Pointing at the key, Alex glanced back up to Joshua. “See this number?”
Joshua nodded.
“It’s not a serial number. Keys get numbers depending on their cuts and stuff. They have more than three numbers, and this key obviously doesn’t have the cuts 206.”
“How do you know that?”
“Odd jobs growing up. I worked at a Locksmith’s. ...202 is my birthday, February 2nd. For what it’s worth, anything you find that you shouldn’t from the year 1986 is either about me or my mother,” Alex said, staring at the key. Then he put it down on the floor between he and Joshua, and he lay back down on the sleeping bag. He didn’t seem interested in covering up yet, because he was laying on the blanket, too. To Joshua, he looked like he would pass out any second. Would he? Has he been forcing himself to stay awake?

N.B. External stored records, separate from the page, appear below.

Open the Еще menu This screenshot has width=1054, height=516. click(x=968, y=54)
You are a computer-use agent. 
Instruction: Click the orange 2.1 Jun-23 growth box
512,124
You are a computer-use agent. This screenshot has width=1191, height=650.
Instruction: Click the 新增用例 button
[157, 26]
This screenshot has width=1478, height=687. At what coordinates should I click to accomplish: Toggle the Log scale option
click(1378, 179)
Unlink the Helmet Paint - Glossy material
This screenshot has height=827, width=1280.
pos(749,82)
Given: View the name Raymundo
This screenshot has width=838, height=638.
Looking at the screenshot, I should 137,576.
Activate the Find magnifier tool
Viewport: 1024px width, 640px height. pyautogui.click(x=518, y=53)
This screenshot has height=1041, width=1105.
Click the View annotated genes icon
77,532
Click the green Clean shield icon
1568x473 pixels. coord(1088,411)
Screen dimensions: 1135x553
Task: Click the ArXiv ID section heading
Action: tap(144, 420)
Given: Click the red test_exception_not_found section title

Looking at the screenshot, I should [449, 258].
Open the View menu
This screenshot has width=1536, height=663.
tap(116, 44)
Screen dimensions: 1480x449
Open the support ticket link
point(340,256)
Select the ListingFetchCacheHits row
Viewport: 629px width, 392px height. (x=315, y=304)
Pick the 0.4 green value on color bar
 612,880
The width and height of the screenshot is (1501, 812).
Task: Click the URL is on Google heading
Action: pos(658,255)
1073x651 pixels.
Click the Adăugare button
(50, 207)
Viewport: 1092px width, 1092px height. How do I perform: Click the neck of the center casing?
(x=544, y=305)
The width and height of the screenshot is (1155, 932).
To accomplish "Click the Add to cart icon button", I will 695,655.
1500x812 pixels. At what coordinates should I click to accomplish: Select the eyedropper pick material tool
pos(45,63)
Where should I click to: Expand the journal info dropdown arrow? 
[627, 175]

“Why would I find things of you and your mom? Who is she?”
Alex watched Joshua for a moment, his face, before looking away. “...I’m not actually sure.”
“...” Joshua sighed and snatched up the key, standing up. He could feel Alex’s eyes on him as he turned from the secret room to his bed, where he started shoving the key underneath his mattress, with Alex’s diary. Then he snagged up the blanket from his bed and made his way back to Alex, where he put the blanket over him. Alex looked like he was going to protest, pulling an arm out of the blanket, but Joshua pointed at him and he paused.
“You’re going to rest, maybe even sleep, until dinner’s done. I’ll wake you up when it’s ready. ...You’ll know it’s me when I…” Joshua looked around, like he was thinking of what to do, and Alex tried to speak again but the teen cut him off quick. “When I knock twice, like this,” Joshua gave two slow knocks against the wall and Alex sighed
“How long do you think I’m staying here? Two nights is risky, and any more than that is death,” the man muttered under his breath.
“Well, what’s one night?”
“Stupid.”
“My mom said dinner will be ready in fifteen minutes, about. It’s been about ten now. You can get some rest in now, or you can eat first and then.”
“...There’s nothing like working on an empty stomach; I’ll save it for tomorrow morning, if I can,” Alex breathed.
“...How are you going to work tomorrow? How will you get out of here unspotted? And I’m not starving you or anything, Alex, I’m going to give you breakfast too,” Joshua scoffed. Alex looked at him like he didn’t want to believe him, but he had to because Joshua was an adamant brat.
Alex didn’t say anything, so Joshua motioned off. “I’m gonna go check on dinner, ‘kay? My dad isn’t here, it’s just my mom, if you haven’t caught on.”
Alex didn’t reply or nod, just closed his eyes. Joshua shut the bookcase again before leaving the room to go back downstairs.